EXERCISES
1: According to brian.wethington in the forum thread about learning VBA, what is usually unnecessary to do with sheets or ranges?
2: List every forum member whose name appears in the forum thread about learning VBA.

PROVIDED PASSAGE
++++++
The link which PaddyD posted is actually a very useful starting point to understanding how to amend the Macro Recorder code to eliminate all the unnecessary bits which slow things down.  One of the things I did when I started learning VBA was to analyse each line of code seperately (with the aid of the help files) to understand what it was doing and why and whether there were alternative solutions/methods (believe it or not, quite often, help file examples will actually provide you with relevant code in my experience!).  I still do this now when people here provide me with code solutions rather than just using it because it means you stand a chance of being able to debug/edit the code when necessary.

I'm going on a bit now so I'll leave it at that for the time being and wish you the best of luck!


----------



## arkusM (Apr 18, 2007)

Lewiy,
Shiny, I have no programming backgroud, so gaining this type of theroy will be helpful. Thanks for the tip on working at understanding each line of code. 
Thanks for the post.


----------



## brian.wethington (Apr 20, 2007)

This is all some very good advice, I would just love to add a small tidbit.  I am also somewhat new to VBA.  I have picked it up fairly quickly and run with it.  Probably the most helpful thing to me was to gain my knowledge by doing one small task at a time via Macro Recorder.  Once I had recorded it I would look at the code.  I realized there were probably some better ways to do things very quickly.  For example, there is no need to activate/select sheets or ranges in most circumstances. I would work with that small piece of code until I felt I had that small procedure to the quickest, simplest route I could get it to be.  I would say with each line of code I would be using previous ideas and the help files.  Also, if I could not figure something out completely I would have one very small question that I could ask here. This way I would not get an extensive code from someone that I would have to question exactly what all is going on at what point.  Therefore, I knew exactly what each line of code was doing and how when I received it, then I would disect that line of code and determine if it could apply to anything I have done previously. Lastly, once you have developed a firm grasp of a particular aspect, try to explain it to someone. I can't tell you how many times I have explained something to someone and determined a simpler, more elegant approach.  That is why this site is so helpful.  I can help others with questions I once had. I can explain certain things, then the final important thing, people ask questions about certian things you don't sometimes think about and you can find a solution for it.  Problem solving is a very important part to all of this, and the more you practice that, the better you will find your VBA solutions more quickly.
++++++
SUPPLIED INFORMATION
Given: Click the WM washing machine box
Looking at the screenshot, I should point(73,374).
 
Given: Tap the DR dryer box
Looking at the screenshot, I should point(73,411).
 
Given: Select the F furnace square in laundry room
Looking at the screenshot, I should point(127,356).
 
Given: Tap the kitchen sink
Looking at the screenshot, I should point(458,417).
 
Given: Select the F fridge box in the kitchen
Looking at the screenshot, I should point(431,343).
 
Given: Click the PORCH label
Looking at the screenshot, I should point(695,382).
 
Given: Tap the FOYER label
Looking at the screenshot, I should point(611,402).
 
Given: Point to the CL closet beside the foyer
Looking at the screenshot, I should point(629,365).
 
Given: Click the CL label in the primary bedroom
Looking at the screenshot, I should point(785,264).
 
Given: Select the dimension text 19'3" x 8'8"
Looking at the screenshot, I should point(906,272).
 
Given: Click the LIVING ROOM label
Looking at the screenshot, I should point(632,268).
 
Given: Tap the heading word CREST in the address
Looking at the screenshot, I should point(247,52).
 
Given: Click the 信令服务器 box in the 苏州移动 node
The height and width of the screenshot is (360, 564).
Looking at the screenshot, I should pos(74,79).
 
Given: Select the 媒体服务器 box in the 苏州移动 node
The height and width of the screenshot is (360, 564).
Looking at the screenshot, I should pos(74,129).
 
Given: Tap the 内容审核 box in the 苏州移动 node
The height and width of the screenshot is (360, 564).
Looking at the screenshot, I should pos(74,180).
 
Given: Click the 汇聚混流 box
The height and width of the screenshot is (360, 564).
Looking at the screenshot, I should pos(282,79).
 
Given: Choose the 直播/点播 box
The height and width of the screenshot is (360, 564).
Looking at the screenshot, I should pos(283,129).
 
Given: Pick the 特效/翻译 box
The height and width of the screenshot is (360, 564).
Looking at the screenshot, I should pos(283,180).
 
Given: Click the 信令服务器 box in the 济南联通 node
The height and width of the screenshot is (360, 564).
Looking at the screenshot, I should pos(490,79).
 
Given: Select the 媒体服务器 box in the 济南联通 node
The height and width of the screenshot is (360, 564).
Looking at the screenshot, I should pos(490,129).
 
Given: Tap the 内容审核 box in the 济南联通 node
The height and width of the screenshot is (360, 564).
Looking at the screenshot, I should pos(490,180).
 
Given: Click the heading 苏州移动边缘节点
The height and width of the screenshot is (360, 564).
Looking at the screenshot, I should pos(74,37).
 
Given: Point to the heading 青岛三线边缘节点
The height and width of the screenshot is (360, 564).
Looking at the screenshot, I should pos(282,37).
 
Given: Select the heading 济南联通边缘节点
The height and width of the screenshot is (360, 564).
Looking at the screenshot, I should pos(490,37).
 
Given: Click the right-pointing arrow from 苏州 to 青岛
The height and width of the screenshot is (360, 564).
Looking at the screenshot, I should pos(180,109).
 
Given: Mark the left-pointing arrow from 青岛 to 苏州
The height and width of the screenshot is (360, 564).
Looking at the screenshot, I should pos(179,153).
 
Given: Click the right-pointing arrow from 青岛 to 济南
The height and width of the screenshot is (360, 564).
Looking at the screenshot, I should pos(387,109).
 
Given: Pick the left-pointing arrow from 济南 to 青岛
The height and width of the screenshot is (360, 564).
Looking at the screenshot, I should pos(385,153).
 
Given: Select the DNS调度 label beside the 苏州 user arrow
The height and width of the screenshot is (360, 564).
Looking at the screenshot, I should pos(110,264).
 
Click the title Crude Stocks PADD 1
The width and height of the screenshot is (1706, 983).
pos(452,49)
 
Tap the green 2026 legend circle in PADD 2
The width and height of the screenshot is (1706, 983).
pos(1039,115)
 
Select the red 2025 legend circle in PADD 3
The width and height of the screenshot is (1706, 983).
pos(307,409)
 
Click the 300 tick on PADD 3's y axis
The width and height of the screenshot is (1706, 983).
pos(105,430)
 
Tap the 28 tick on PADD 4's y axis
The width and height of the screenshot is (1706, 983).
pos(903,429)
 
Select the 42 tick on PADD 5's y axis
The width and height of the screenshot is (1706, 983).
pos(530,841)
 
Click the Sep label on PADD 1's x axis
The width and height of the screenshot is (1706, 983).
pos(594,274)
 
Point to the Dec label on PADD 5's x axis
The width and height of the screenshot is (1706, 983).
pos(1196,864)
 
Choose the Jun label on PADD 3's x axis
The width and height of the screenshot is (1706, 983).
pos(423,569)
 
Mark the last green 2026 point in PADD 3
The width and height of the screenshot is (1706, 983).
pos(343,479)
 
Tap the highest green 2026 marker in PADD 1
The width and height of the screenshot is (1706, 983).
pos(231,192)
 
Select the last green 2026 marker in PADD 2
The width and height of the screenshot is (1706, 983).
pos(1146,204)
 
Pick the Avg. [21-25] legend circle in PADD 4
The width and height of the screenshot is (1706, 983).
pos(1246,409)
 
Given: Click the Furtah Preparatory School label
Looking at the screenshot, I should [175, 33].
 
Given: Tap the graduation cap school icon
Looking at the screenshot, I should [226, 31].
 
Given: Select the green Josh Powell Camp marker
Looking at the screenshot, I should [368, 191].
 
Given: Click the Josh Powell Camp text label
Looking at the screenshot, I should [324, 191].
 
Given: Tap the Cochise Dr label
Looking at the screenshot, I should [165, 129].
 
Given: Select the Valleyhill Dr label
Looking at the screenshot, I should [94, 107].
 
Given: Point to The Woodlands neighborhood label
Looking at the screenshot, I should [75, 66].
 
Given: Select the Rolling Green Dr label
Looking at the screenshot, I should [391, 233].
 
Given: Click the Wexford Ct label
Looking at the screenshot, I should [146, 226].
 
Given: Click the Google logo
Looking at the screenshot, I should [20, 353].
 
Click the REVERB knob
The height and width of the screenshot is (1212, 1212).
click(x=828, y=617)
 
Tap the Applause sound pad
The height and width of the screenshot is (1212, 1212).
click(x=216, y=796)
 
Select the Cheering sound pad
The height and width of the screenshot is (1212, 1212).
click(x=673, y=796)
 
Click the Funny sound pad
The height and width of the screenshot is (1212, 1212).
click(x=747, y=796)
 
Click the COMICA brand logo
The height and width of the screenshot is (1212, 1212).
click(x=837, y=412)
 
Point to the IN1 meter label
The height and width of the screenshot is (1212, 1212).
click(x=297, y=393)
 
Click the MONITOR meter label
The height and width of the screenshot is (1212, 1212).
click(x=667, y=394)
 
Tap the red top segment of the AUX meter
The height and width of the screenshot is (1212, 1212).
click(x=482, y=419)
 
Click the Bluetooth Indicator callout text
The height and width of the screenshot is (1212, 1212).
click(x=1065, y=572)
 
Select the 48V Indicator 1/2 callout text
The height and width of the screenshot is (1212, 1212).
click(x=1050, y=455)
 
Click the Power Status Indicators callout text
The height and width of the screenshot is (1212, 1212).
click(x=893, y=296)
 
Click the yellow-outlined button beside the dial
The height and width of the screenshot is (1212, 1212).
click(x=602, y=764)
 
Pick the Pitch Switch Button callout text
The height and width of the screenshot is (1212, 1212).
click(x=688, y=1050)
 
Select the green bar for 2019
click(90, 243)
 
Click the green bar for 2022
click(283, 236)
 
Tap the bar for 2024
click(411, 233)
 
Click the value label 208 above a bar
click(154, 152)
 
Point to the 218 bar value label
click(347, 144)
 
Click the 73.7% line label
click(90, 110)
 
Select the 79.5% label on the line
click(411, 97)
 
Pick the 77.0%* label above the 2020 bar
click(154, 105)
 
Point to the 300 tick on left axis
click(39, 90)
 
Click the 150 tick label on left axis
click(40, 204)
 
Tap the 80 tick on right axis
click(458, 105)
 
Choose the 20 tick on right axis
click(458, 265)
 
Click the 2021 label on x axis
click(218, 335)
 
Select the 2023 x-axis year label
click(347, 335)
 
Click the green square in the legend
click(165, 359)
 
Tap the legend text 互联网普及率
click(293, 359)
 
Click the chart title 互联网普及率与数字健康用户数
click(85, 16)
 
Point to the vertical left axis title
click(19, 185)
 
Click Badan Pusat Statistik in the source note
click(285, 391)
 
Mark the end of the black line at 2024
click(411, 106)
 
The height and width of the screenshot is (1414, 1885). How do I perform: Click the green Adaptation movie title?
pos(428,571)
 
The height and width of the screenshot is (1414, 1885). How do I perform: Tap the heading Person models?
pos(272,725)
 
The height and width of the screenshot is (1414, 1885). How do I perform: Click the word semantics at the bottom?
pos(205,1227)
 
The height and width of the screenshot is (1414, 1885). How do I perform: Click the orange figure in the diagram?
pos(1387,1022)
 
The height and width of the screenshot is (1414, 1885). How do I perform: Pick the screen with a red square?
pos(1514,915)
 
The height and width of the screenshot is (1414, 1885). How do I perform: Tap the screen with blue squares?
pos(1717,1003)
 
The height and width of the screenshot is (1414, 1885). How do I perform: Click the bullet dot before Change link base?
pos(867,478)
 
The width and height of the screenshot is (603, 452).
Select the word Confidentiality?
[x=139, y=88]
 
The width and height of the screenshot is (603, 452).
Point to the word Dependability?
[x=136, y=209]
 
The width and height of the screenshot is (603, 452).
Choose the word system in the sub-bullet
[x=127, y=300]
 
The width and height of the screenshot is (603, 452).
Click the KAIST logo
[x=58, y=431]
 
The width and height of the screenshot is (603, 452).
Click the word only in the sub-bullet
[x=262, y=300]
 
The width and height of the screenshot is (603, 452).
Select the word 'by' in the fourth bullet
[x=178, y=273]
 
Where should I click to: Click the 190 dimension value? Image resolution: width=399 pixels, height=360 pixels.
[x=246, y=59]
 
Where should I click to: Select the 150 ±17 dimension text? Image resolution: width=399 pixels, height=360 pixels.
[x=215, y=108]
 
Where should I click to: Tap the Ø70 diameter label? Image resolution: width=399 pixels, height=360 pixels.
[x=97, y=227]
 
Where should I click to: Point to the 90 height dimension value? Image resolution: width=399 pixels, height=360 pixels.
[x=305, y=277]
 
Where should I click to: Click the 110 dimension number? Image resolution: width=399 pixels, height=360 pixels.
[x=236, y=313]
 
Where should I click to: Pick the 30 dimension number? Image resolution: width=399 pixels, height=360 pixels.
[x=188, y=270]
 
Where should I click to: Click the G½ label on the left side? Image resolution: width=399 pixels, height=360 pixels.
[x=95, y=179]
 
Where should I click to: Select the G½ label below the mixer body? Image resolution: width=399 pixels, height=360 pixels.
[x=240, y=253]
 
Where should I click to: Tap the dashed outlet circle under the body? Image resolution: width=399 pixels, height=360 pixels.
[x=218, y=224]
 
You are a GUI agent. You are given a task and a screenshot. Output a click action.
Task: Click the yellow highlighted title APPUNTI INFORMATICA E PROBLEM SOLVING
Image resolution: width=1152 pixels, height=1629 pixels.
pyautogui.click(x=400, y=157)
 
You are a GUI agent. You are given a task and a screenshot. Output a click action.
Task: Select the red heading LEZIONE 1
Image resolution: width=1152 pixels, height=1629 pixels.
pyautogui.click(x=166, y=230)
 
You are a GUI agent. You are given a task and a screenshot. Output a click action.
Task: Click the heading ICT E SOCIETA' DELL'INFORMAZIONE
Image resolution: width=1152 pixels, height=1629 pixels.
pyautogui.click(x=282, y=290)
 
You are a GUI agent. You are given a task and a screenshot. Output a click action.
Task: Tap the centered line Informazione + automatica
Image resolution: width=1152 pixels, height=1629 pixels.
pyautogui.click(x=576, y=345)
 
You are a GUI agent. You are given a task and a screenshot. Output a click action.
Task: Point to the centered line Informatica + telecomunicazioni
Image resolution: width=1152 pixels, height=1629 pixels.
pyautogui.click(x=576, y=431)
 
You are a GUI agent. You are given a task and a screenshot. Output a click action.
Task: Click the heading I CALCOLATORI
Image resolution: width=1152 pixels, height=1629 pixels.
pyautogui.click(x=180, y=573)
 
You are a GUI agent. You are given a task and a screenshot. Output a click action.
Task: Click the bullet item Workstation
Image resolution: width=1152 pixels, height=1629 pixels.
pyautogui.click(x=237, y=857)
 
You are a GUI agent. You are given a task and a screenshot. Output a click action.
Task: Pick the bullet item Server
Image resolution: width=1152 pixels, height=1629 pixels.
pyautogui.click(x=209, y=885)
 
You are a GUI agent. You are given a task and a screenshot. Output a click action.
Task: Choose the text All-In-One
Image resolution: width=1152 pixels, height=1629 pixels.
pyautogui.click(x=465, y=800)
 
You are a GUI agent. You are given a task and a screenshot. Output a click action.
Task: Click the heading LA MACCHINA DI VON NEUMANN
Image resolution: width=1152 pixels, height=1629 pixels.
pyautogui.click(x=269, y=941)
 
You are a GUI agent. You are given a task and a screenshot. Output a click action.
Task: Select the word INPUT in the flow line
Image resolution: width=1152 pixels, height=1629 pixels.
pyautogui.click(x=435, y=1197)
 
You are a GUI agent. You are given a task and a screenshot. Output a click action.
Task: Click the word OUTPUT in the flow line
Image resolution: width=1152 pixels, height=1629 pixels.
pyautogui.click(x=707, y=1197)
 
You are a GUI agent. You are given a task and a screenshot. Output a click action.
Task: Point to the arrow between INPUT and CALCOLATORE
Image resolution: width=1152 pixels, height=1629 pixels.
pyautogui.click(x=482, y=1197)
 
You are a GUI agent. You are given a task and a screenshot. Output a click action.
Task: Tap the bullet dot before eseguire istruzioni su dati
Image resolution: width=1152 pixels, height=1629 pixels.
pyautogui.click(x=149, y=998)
++++++
TASK SOLUTIONS
1: In most circumstances, there is no need to activate or select sheets or ranges.

2: PaddyD, arkusM, Lewiy, brian.wethington